Your goal ::
Would you reproduce the records from the line with "Locate an element on the screen. This" to the line with "x-tick-label: prato. is", leaving out the pictures?

════════════════════

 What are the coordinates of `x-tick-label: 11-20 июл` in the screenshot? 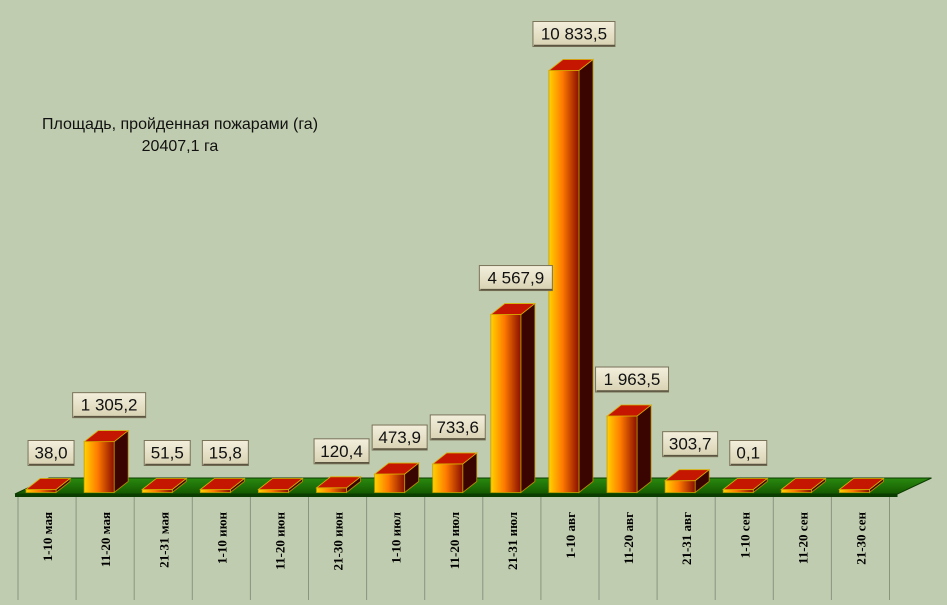 It's located at (454, 540).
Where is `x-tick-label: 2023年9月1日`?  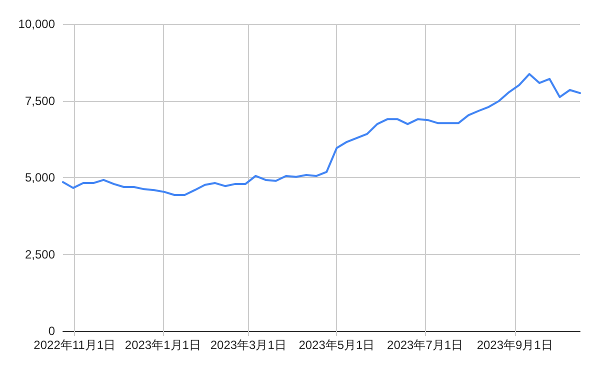 x-tick-label: 2023年9月1日 is located at coordinates (514, 345).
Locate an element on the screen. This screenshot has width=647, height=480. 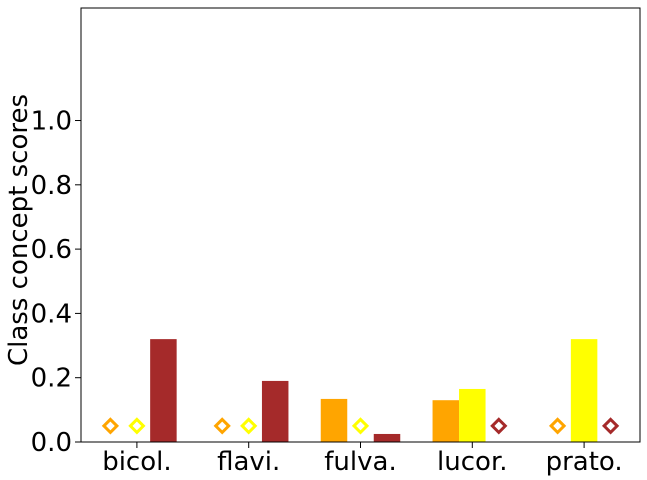
x-tick-label: prato. is located at coordinates (584, 462).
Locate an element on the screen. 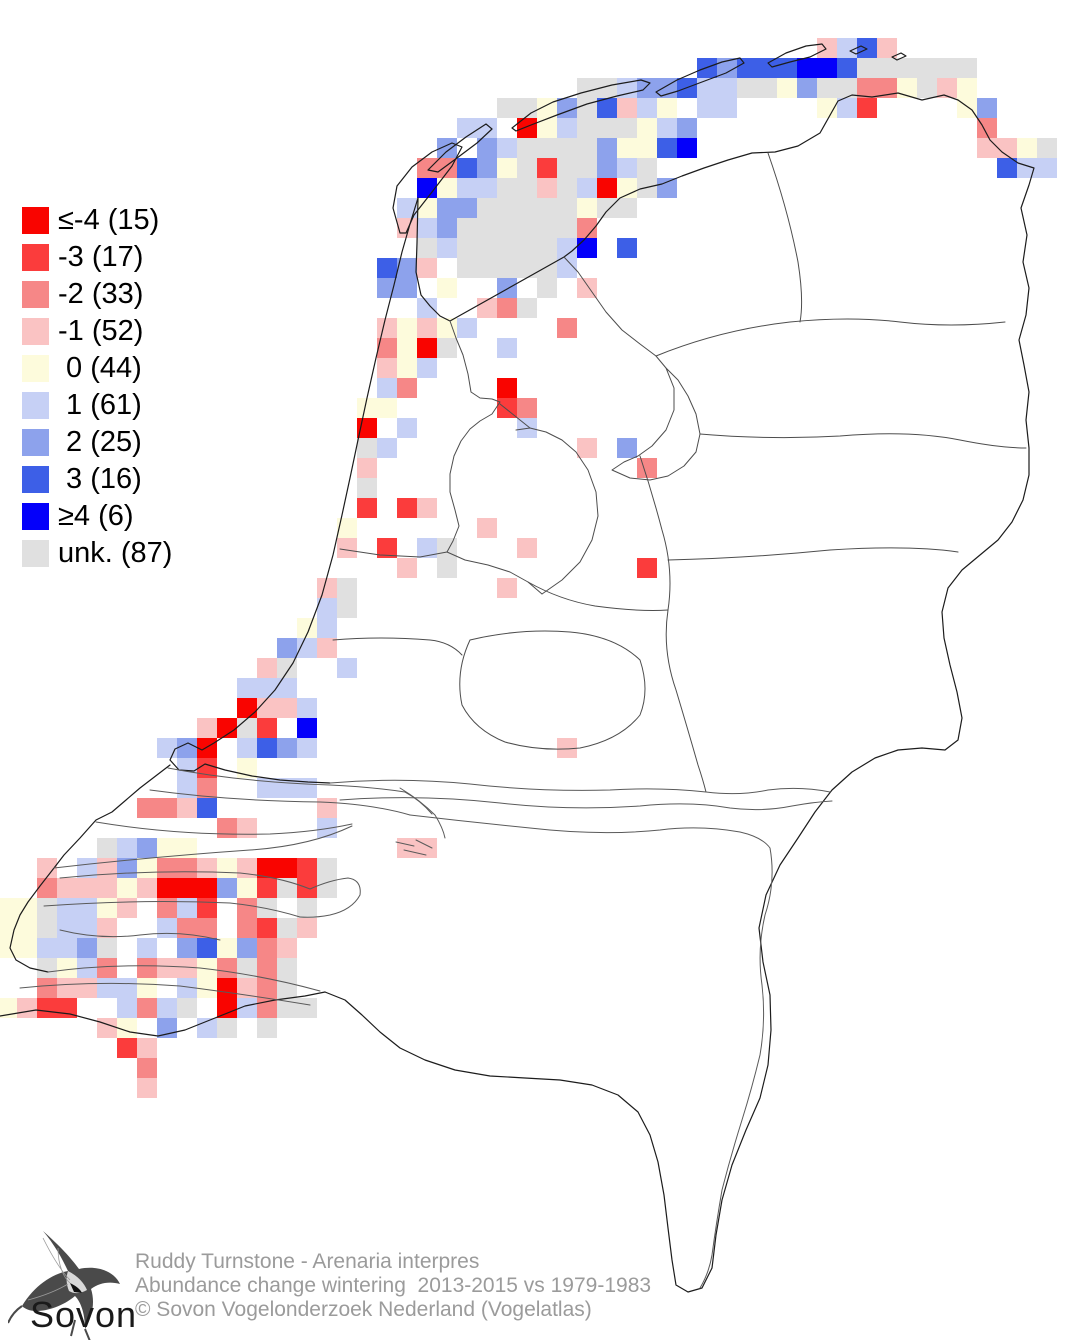 This screenshot has height=1340, width=1074. belgian-border-outline is located at coordinates (163, 1014).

════════════════════

Reply ::
Locate an element on the screen. This screenshot has width=647, height=480. 
x-tick-label: prato. is located at coordinates (584, 462).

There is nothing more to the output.